アンジェラが店を出るのを待ち構えていたかのように、ウェイトレスが出てきて、にこにこ笑いながら店主をからかった。
「ヘイ、ボス! ずいぶん順調そうだったじゃない」
「フザケンナ[Fuzaken-na]、メイ」
メイは唇を尖らせ、両手を腰の両脇に添えて胸を張った。
「ボス、運が良かったんだから。私が給料をもらいにここに立ち寄らなかったら、ボスが自分で料理しなくちゃいけなかったんだからね。そうなったら、あんなにあの人と話していられなかったんだから」
ノブはまた笑い出した。「アハハ、アリガトウ[Arigato]、メイ。もう帰っていいよ」
「じゃあ、また月曜日に」とメイは手を振り、出る間際に一言、「デートうまくいくといいね!」と言った。
「バカ[Baga]!」
ノブは唸り声を上げたが、メイはくすくす笑い、ドアから軽い足取りで出て行った。そして、彼も店を閉め、最上階にある自分の住まいに戻った。

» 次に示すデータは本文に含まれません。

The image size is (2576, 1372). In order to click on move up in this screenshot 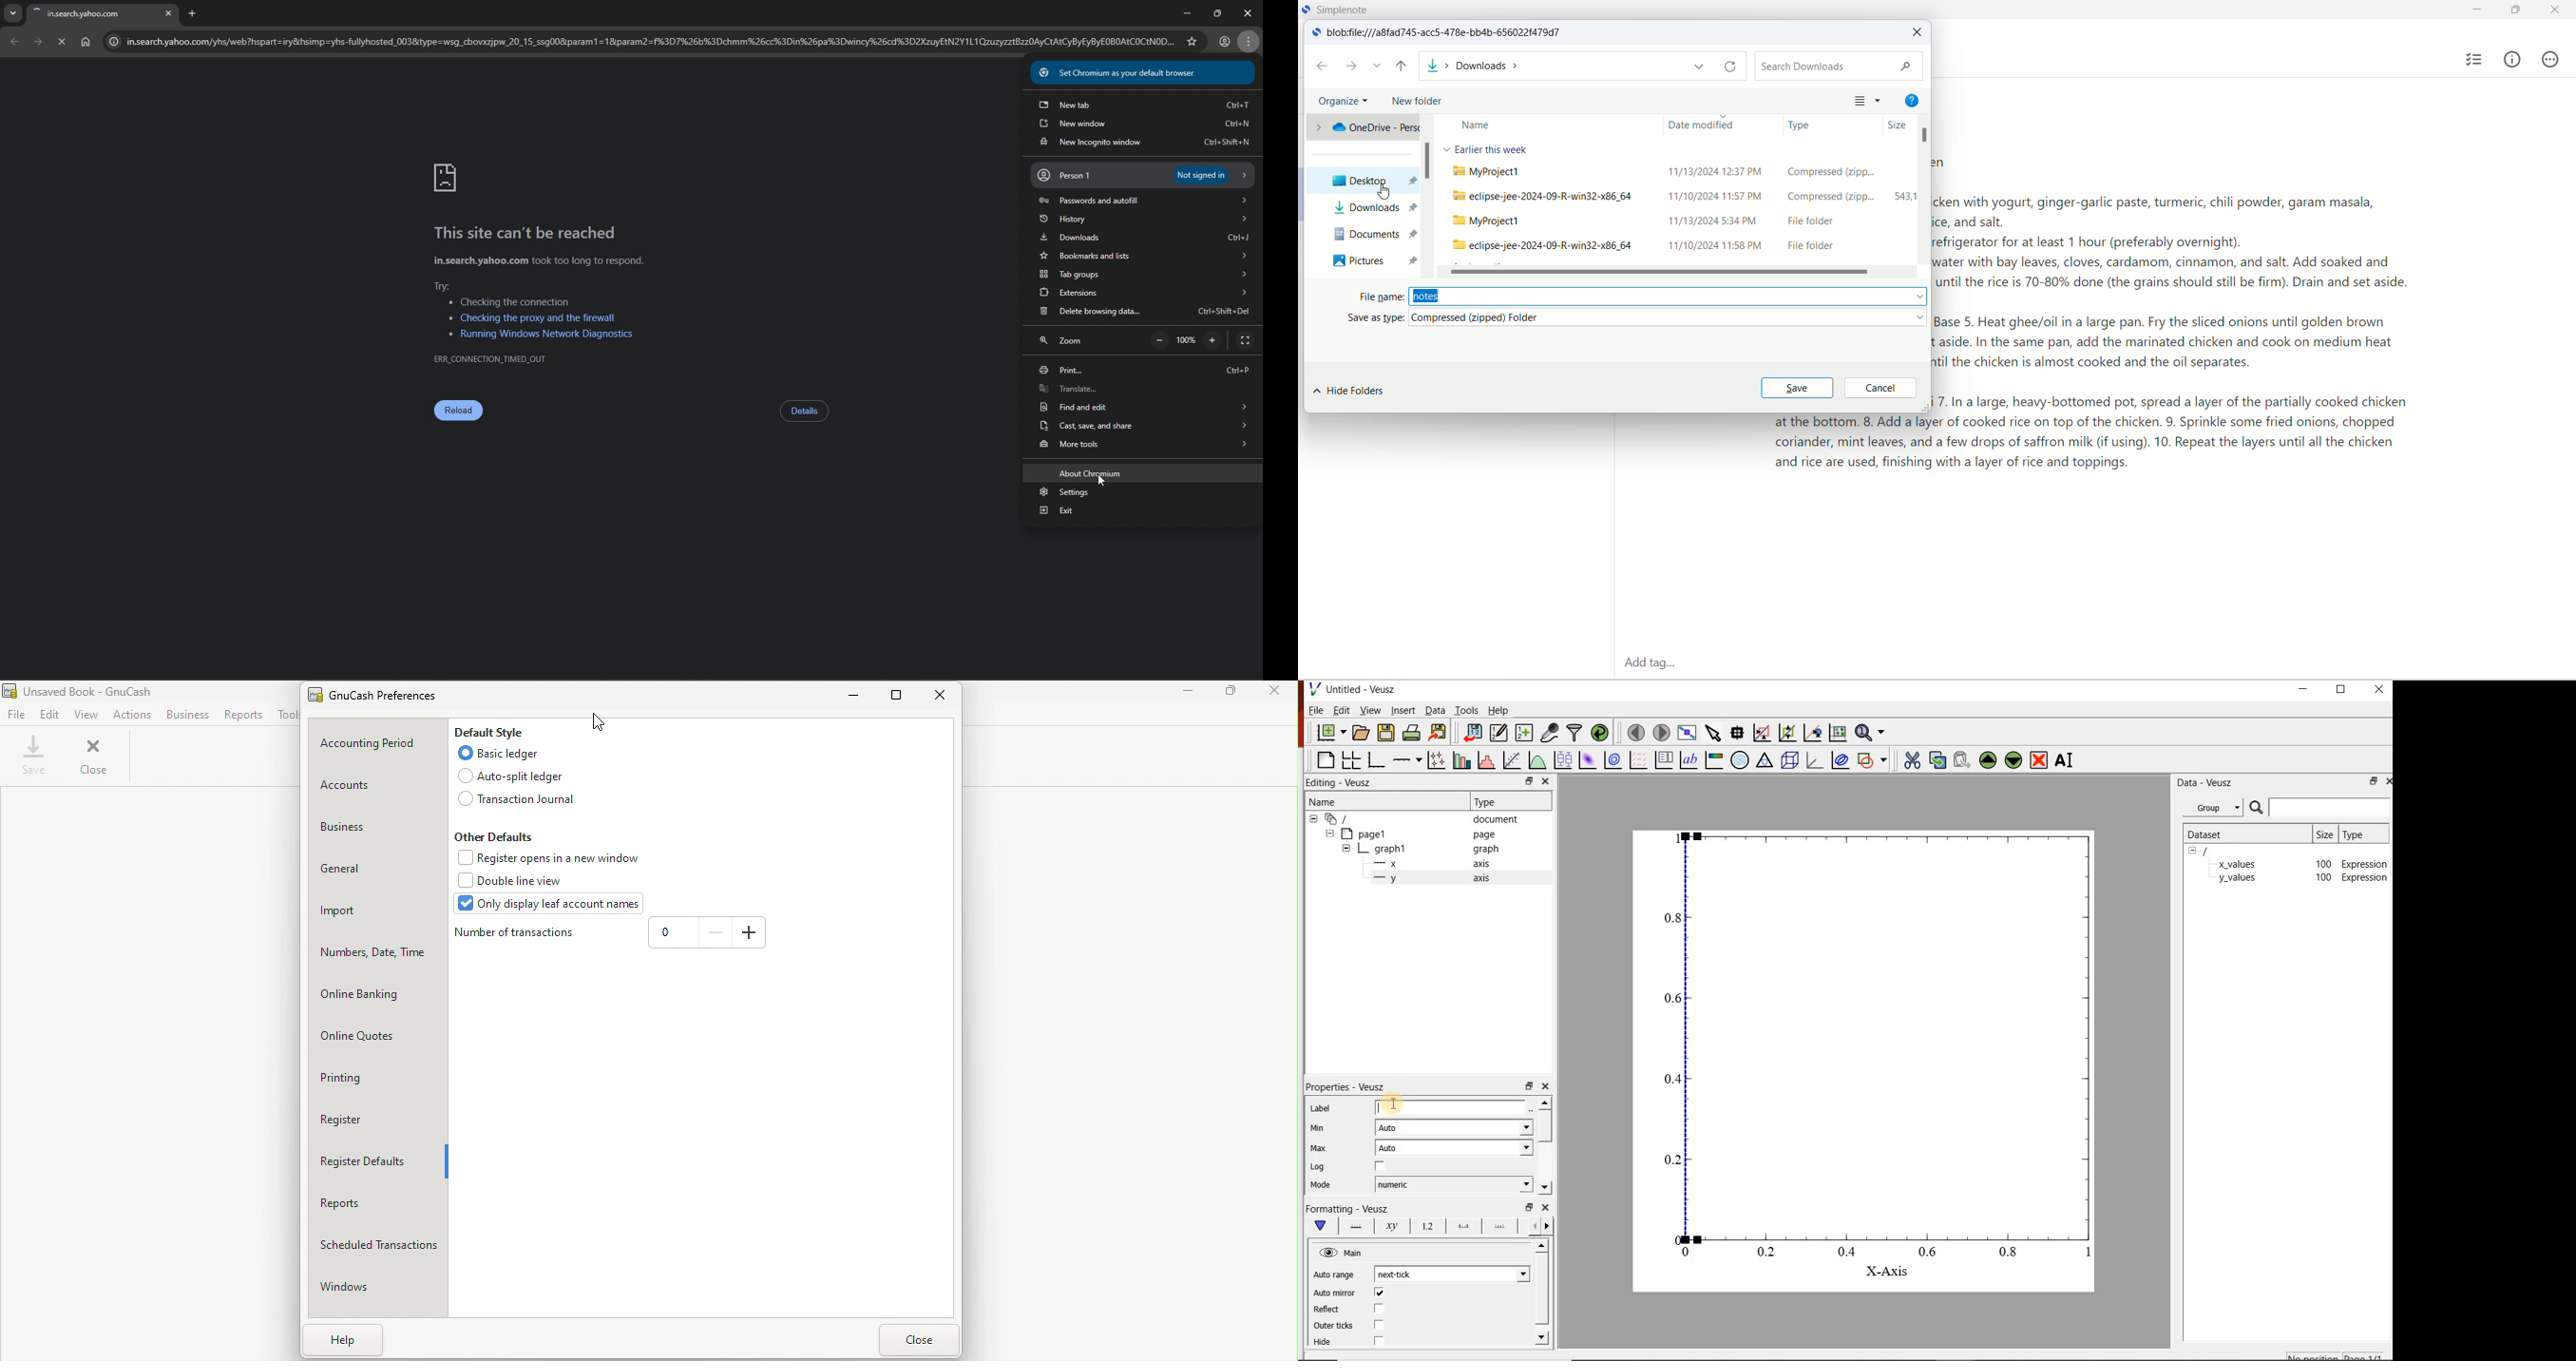, I will do `click(1544, 1102)`.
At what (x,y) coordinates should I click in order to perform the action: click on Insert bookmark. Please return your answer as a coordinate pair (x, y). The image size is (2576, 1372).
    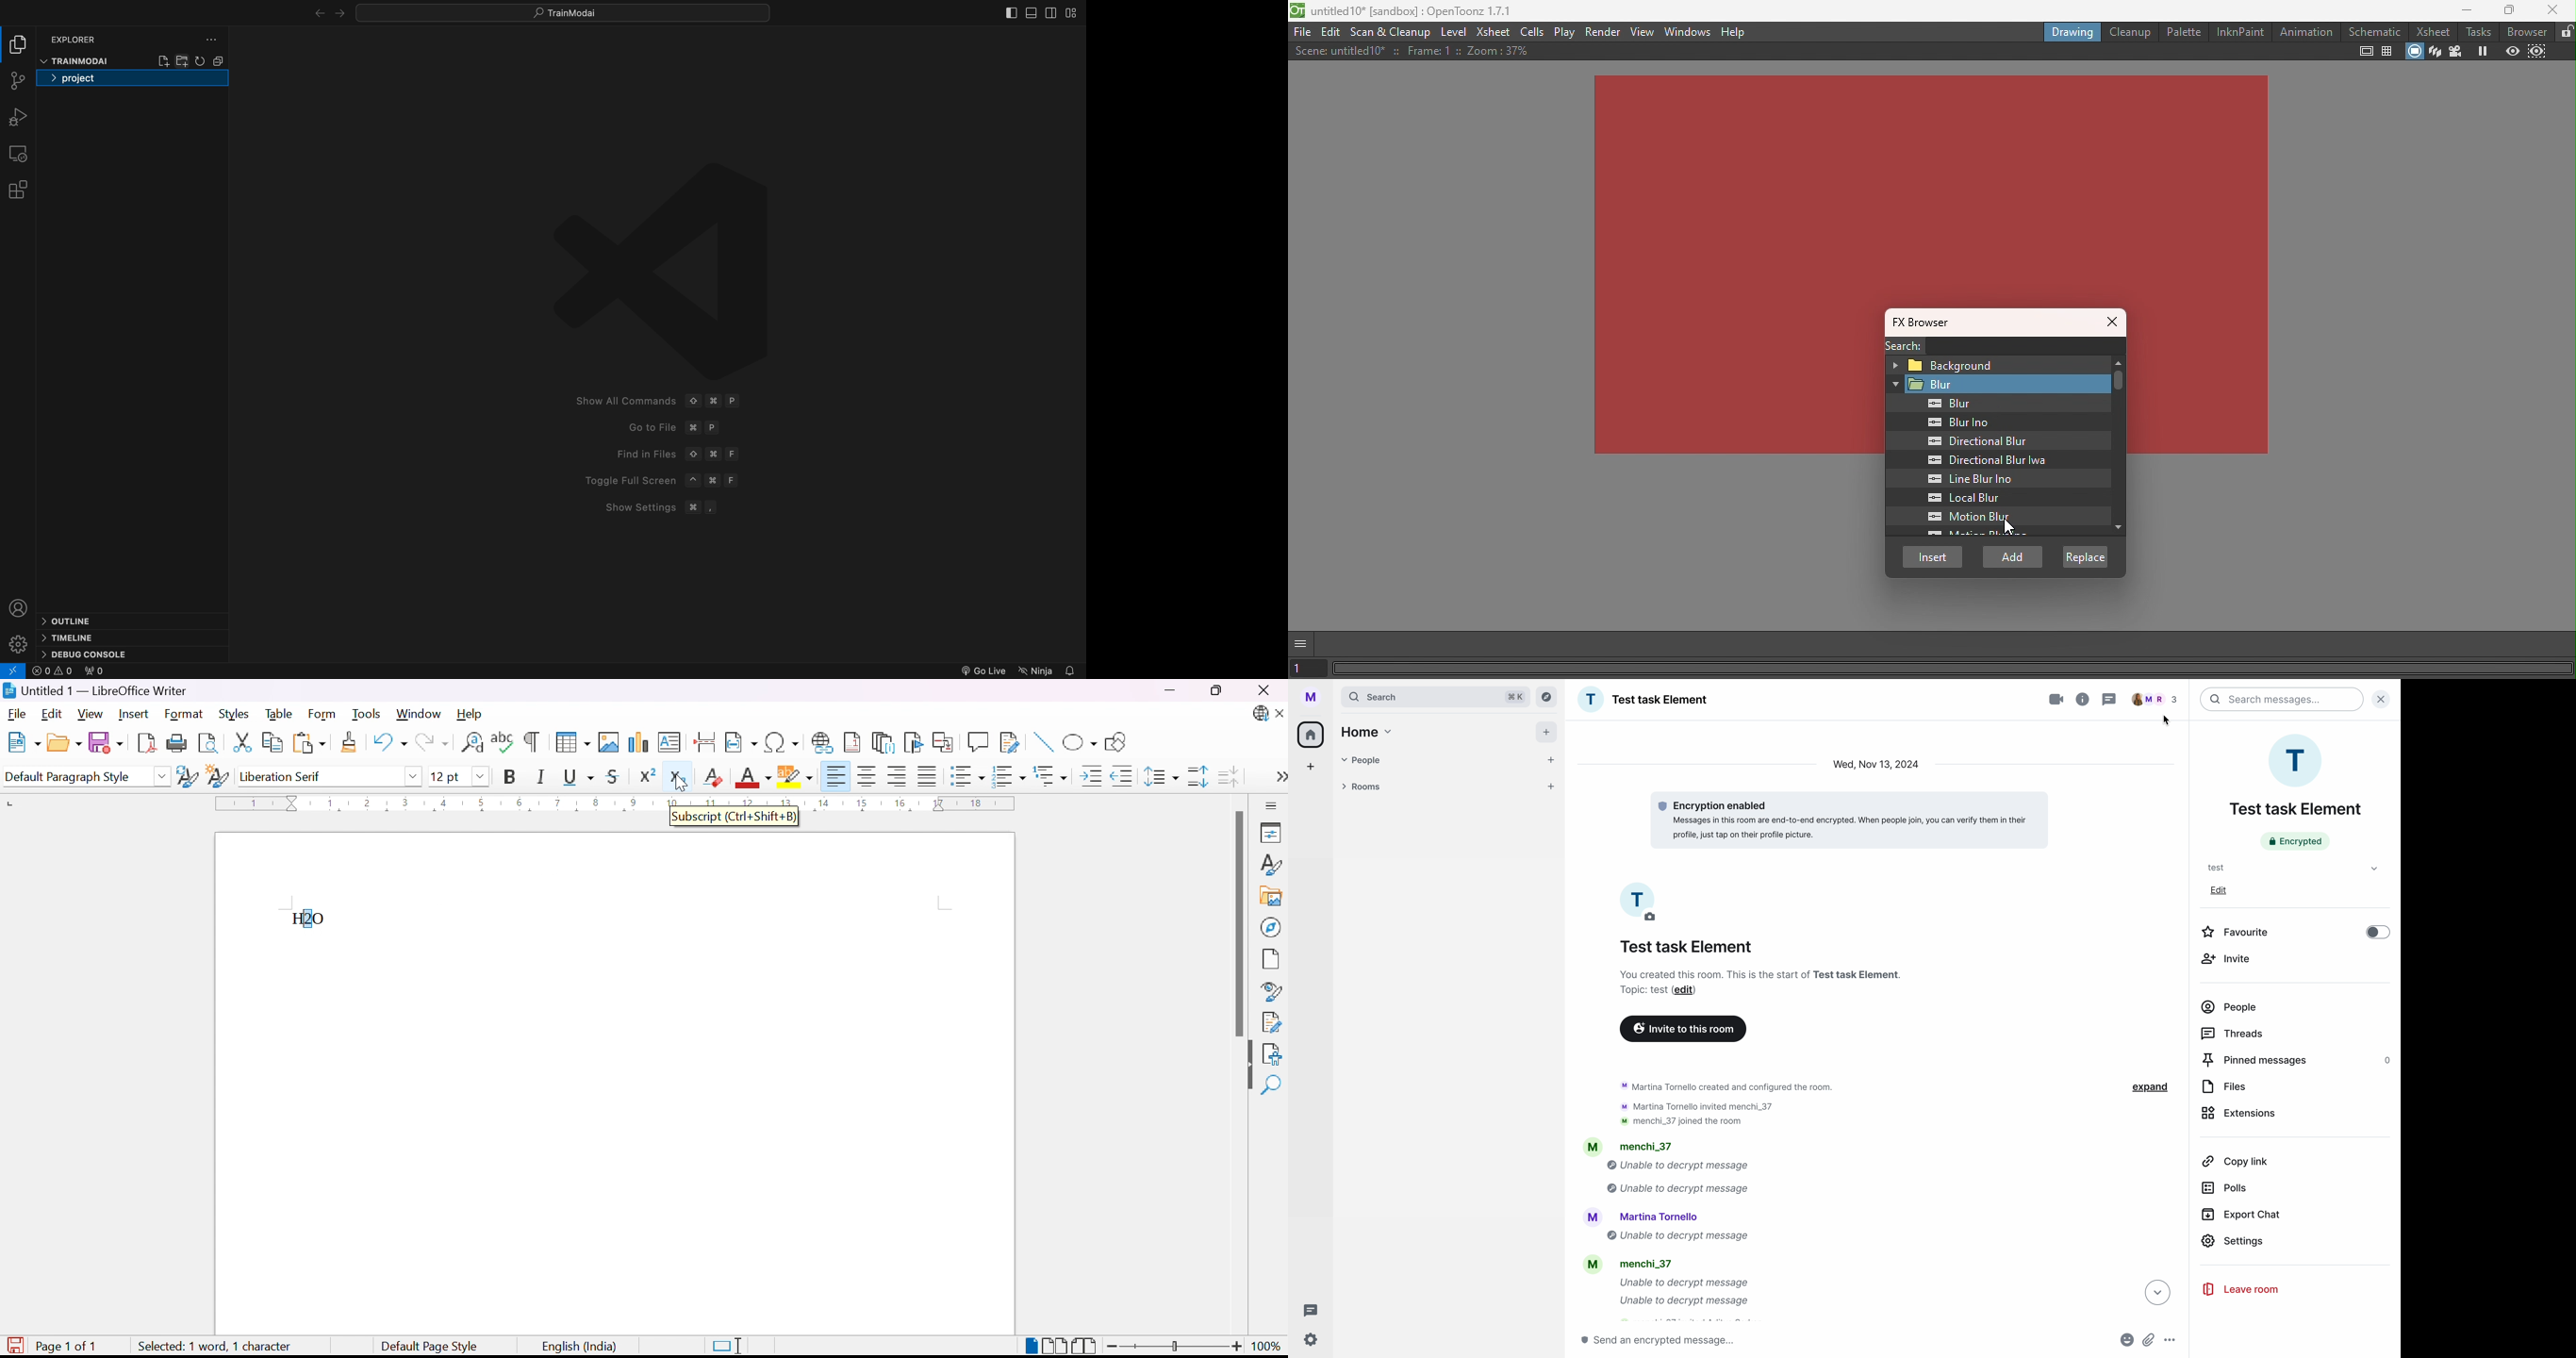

部屋に入ると、ノボルはベッドに座り、顔面を両手で覆った。自分を抑えこもうとしてだった。彼女と話している間、落ち着いた外面を維持していたが、これがいかに大変だったか。まるで時間をさかのぼったような感覚だった。あれから経過した400年以上の時間。それが消えてしまったようで、彼女に初めて会ったのがまるで昨日のことのように思えた。彼女が帰った後も、まだ彼女の匂いが嗅ぎとれた。テーブルを飛び越え、彼女に襲いかかることを堪えるのが精いっぱいだった。
…気をしっかり持つんだ、とノボルは自分に言い聞かせた。はたして俺は7時まで持つんだろうか? 不安になった彼は、多少、運動をすれば神経のエネルギーをいくらか弱められるかもしれないと思った。不適切に振舞って彼女を怯えさせてしまうこと。それだけは望まぬ彼だった。